Undergraduate essay contest on ‘Literature that Changed My Life’
The Cultural Agents Initiative, the Office of the Dean for the Humanities in the Faculty of Arts and Sciences, and the Harvard University Press have announced an undergraduate essay contest to explore the impact of literature on individual lives.
“Students from all academic disciplines are invited to enter the contest,” said Doris Sommer, director of the Cultural Agents Initiative. “I would venture that all students, regardless of their academic focus, have been moved and provoked by a work of fiction, a poem, or a play. Creative writing explores experiences and perceptions, so that literature is often an adventure. It is not so much a distraction as a stretch of the imagination.”
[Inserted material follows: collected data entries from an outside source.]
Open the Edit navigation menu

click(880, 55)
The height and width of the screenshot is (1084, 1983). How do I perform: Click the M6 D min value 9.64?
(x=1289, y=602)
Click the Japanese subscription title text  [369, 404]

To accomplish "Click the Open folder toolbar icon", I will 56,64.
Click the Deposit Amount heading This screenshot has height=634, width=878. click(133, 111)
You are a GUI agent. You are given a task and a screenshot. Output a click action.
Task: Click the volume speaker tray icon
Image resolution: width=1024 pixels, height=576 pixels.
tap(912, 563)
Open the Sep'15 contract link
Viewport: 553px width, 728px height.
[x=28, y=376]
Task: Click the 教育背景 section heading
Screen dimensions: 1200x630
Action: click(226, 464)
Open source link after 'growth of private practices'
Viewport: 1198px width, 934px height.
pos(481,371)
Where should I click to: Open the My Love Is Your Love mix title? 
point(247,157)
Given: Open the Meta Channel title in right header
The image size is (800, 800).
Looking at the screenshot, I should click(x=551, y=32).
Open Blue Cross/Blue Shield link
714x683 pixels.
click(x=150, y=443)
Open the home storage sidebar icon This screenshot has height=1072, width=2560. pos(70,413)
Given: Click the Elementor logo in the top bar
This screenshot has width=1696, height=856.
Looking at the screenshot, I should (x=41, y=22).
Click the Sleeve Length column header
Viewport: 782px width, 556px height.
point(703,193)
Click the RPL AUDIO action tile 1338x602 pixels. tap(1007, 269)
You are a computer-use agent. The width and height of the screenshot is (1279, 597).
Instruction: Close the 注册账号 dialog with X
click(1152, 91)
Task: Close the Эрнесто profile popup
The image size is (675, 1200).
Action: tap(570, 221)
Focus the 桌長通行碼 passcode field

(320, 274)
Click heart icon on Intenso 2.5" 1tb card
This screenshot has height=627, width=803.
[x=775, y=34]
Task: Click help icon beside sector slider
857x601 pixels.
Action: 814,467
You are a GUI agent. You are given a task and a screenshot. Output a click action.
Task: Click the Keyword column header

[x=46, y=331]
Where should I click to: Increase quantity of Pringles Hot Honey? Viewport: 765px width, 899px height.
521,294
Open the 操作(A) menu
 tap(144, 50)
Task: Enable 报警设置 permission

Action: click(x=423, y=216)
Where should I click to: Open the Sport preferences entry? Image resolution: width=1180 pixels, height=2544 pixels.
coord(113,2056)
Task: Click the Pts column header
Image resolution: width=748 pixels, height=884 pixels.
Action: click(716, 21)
Entries will be judged by a diverse panel selected by the dean of the humanities and the Cultural Agents Initiative, consisting ofa specialists in the humanities and beyond. For the first contest, the panel of judges will be headed by John Stauffer, professor of English and American literature and language and African and African American studies. The other judges on the panel are David Edwards, Gordon McKay Professor of the Practice of Biomedical Engineering; Judith Ryan, Robert K. and Dale J. Weary Professor of German and Comparative Literature; and Doris Sommer. In future years, students will also form part of the judging panel.
The author of the winning essay will receive a prize of $500 worth of Harvard University Press books.
Students interested in entering the contest should submit an essay of less than 600 words to Case Kearns, Literature Essay Contest, Department of English, 12 Quincy Street, Cambridge, MA 02138. The deadline for submissions is Feb. 16. The winner and finalists will be announced on April 2.